Authors: Hou, Tie Zheng
Olbrich, Peter
Soto, Jose Manuel Lucena
Sanchez, Berta
Moreno, Paula Sanchez
Borte, Stephan
Stauss, Hans J
Burns, Siobhan O
Walker, Lucy S K
Pan-Hammarström, Qiang
Hammarström, Lennart
Sansom, David M
Neth, Olaf
Keywords: Autoimmunity;CD28;CTLA-4;Immunodeficiency;Mutation;Regulatory T cells
metadata.dc.subject.mesh: CD28 Antigens
CTLA-4 Antigen
Family Health
Intestinal Diseases
Lymphocyte Activation
Mutation, Missense
Severity of Illness Index
Signal Transduction
T-Lymphocytes, Regulatory
Issue Date: 3-Jan-2018
Abstract: The CTLA-4 checkpoint regulates the activation of T cells.
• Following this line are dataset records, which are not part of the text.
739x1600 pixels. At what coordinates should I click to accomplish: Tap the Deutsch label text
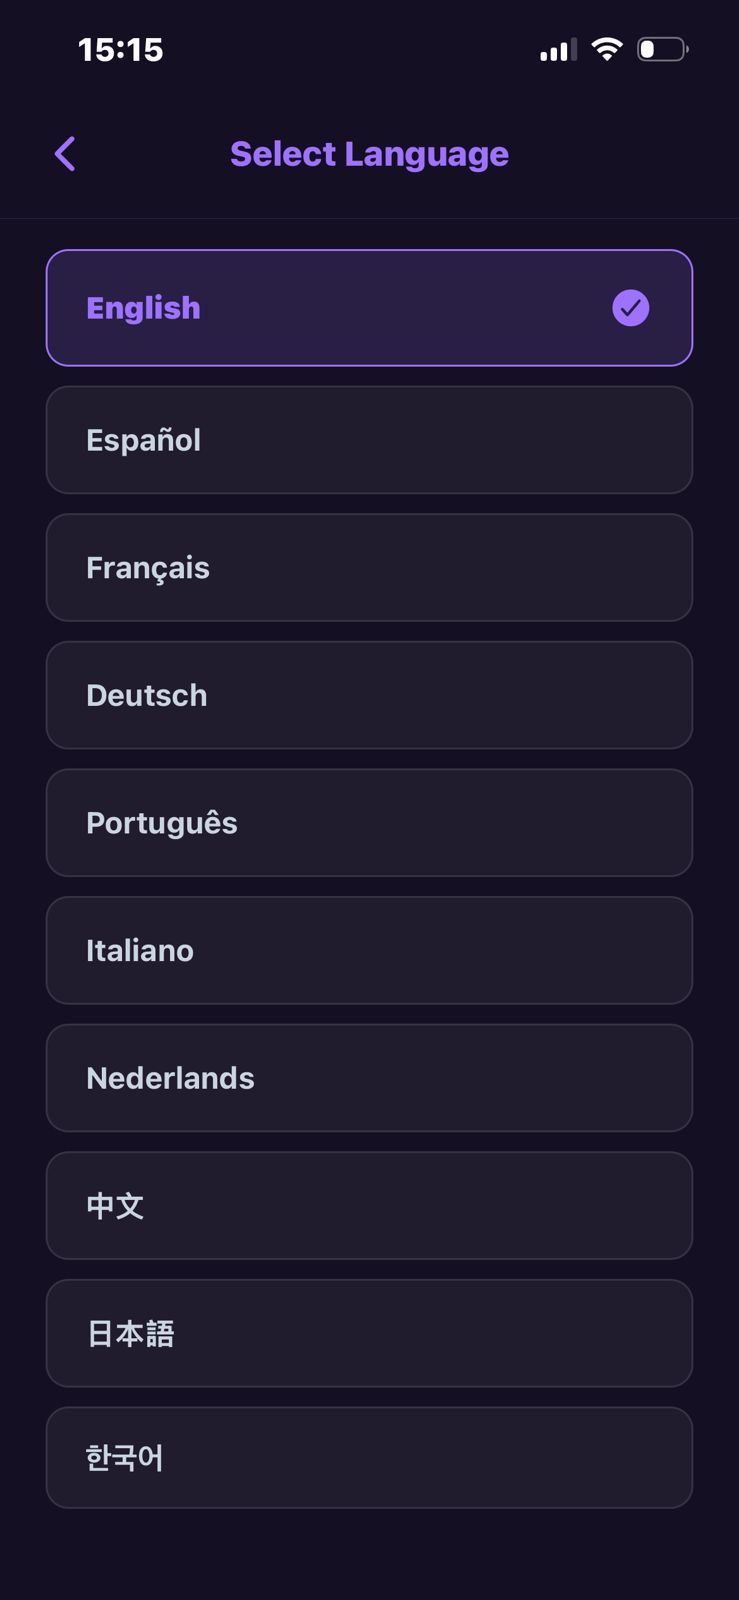coord(146,695)
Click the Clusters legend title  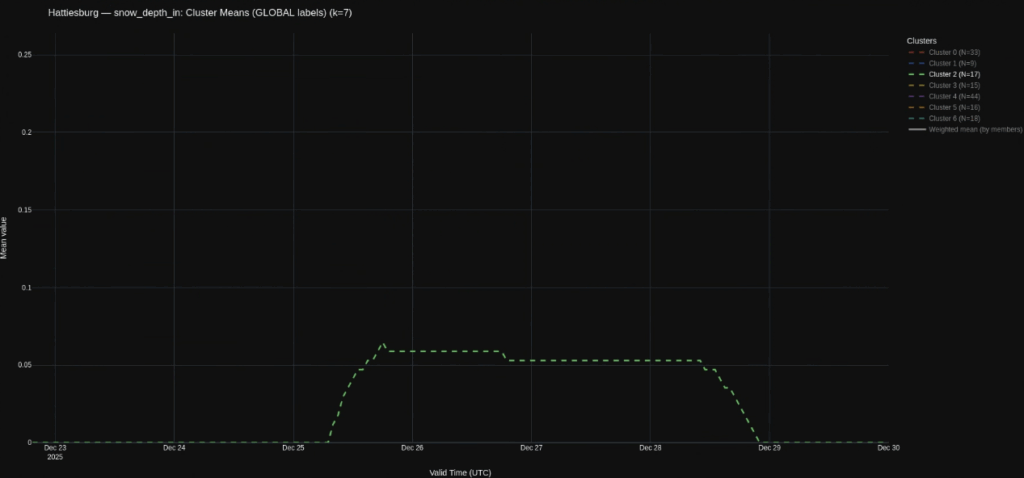921,40
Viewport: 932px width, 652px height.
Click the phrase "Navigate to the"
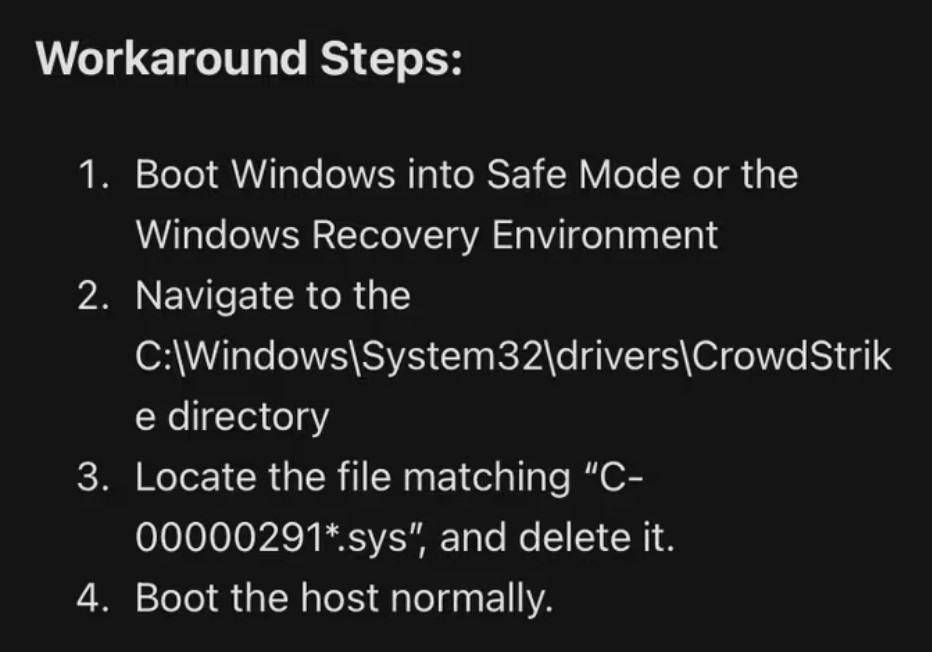(x=273, y=295)
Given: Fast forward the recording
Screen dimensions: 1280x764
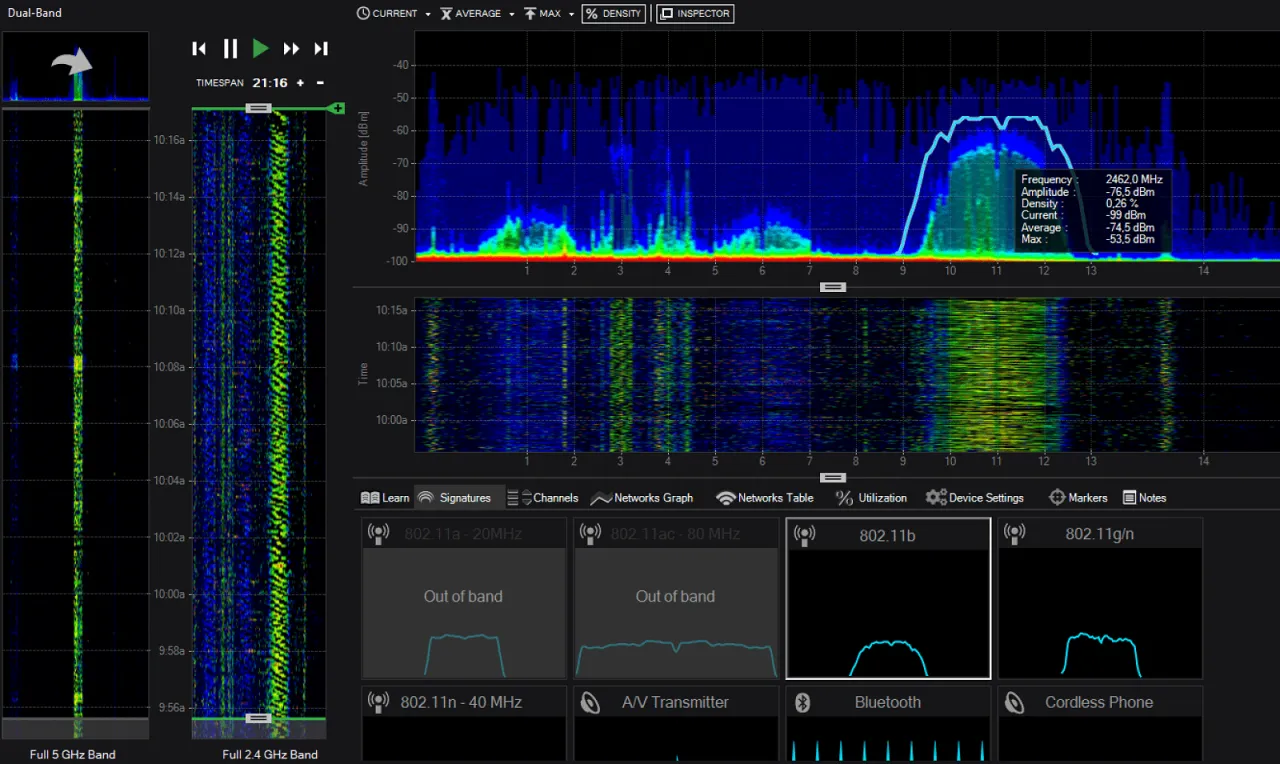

Individuals with heterozygous mutations in CTLA-4 have a complex phenotype typically characterized by antibody deficiency alongside variable autoimmunity. Despite severe disease in some individuals, others remain largely unaffected with reasons for this variation unknown. We studied a large family carrying a single point mutation in CTLA-4 leading to an amino acid change R75W and compared both unaffected with affected individuals. We measured a variety of features pertaining to T cell and CTLA-4 biology and observed that at the cellular level there was complete penetrance of CTLA-4 mutations. Accordingly, unaffected individuals were indistinguishable from those with disease in terms of level of CTLA-4 expression, percentage of Treg, upregulation of CTLA-4 upon stimulation and proliferation of CD4 T cells. We conclude that the wide variation in disease phenotype is influenced by immune variation outside of CTLA-4 biology.